If the x264 people think they can give x264 to Cisco under a license that we can compile it and distribute the binaries with no changes to our MPEG LA licensing agreements, tell them to get talk of me (fluffy@cisco.com) if they want to do this. I came to the conclusion Cisco could not do this without x264 giving us an appropriate license.
Works great. You can put 3 hours of 1080p24 content on a single layer DVD (4.4 GB) and it still looks great. And there's room left for a soundtrack too.
Well it looks ok, but lots of detail is lost, especially if the source is grainy. I usually don't bother and go for 720p, but when you need great quality, you need 8-12GB for 1080p.
That's what we're all told to expect. It's not really the case. Is there some loss? Yes, of course. Is it bad, or even noticeable? Everyone who is not a video geek would not notice a thing. Heck, even I do not notice anything amiss, except for scenes with a lot of motion. This is on large high-quality screens at the optimal viewing distance.
As far as I can tell, it's not the graininess that eats up the bit budget, it's motion, and complex fine patterns. Moderately grainy sources such as average film stock don't seem to have a large visual impact. But what does have an impact is either lots of motion in the field, or complex "islamic-art-like" patterns, or especially both together.
I've put even 3 h 45 min of film stock on a single-layer DVD, at 1080p24. Again, the vast majority of people could not tell the difference. Low motion scenes were perfect. There was some artifacting on high motion segments, but it's not the ugly, blocky, unnatural stuff you see on MPEG2. It was blending into the nearby shapes, more flowing and organic-like.
2 hours or less and I can't tell the difference from the source material at all (I haven't done A/B comparisons). Around 3 hours I can tell - although it's pretty minimal.

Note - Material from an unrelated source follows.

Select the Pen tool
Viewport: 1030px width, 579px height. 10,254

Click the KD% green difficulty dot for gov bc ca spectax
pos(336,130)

The threshold must be somewhere in between. I would only think of splitting it, or using double-layer DVD, somewhere near 4 hours.
I use the latest x264, with MeGUI, and the AVCHD profile as defined in MeGUI, with the Film tuning, and 2-pass encoding in order to hit a pre-defined file size.
I remember the days when I was transcoding 480i DV tapes onto SVCD, with mpeg2enc. We've come a long way. :)
Among other reasons, x264 is GPL-encumbered, which would make it impossible to bundle with the sorts of projects that openh264 is going to be bundled with.
It's actually dual-licenced GPL and an alternative where you don't get the so-called "viral" properties of the GPL, but changes to the code still get returned to the project, kind-of LGPL-ish.
That seems to suit what Cisco are doing here, but a Cisco representative claimed that when they suggested just using x264 that it was shot down by Mozilla (possibly because Mozilla shared the common misconception than x264 is GPL-only?)